(Stored data entries)
- - -

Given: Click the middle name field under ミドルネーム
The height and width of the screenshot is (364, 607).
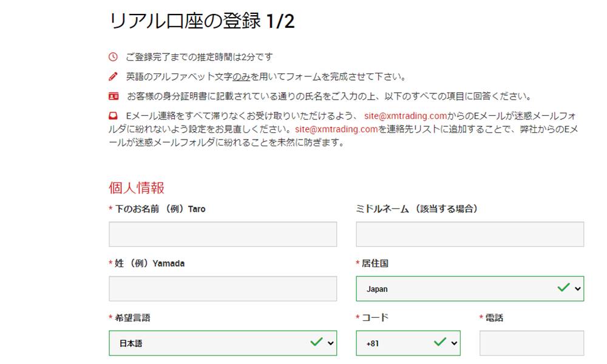Looking at the screenshot, I should pos(470,234).
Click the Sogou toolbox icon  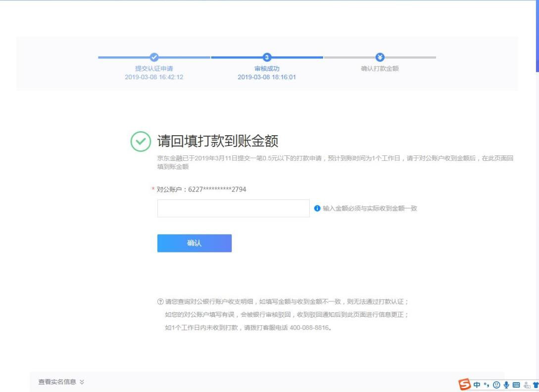[x=527, y=385]
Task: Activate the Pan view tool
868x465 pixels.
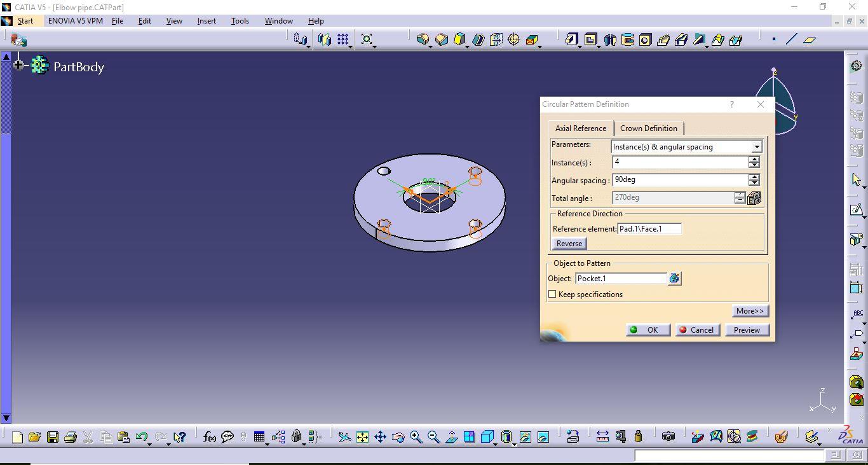Action: pyautogui.click(x=380, y=437)
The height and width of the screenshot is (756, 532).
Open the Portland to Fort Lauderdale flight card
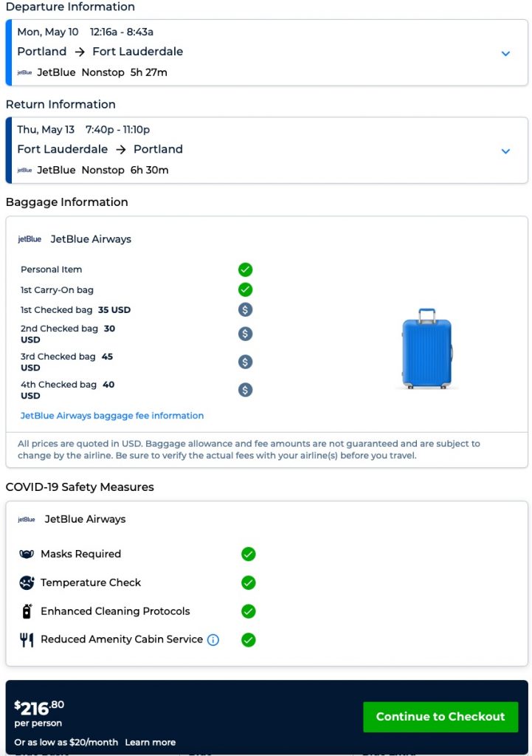click(x=266, y=52)
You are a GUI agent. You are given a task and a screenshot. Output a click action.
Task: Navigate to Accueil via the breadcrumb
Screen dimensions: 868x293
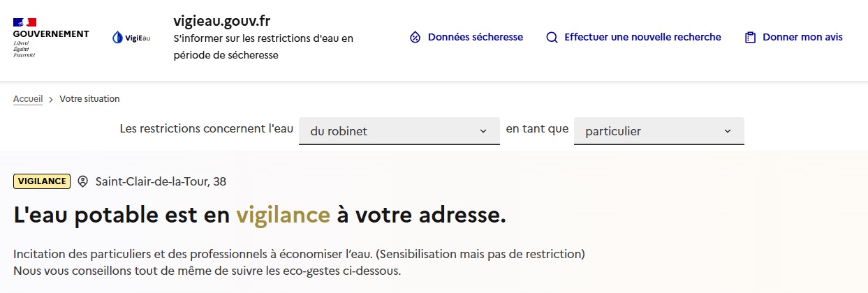tap(28, 99)
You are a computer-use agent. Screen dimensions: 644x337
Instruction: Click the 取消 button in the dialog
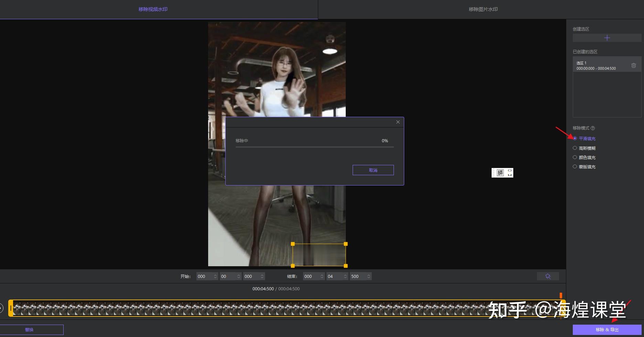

- - -

▶ **Task requirements**
The expected answer is a copy of each line above containing "agent".

▶ **Response box**
You are a GUI agent. You are given a task and a screenshot. Output a click action.
You are a computer-use agent. Screen dimensions: 644x337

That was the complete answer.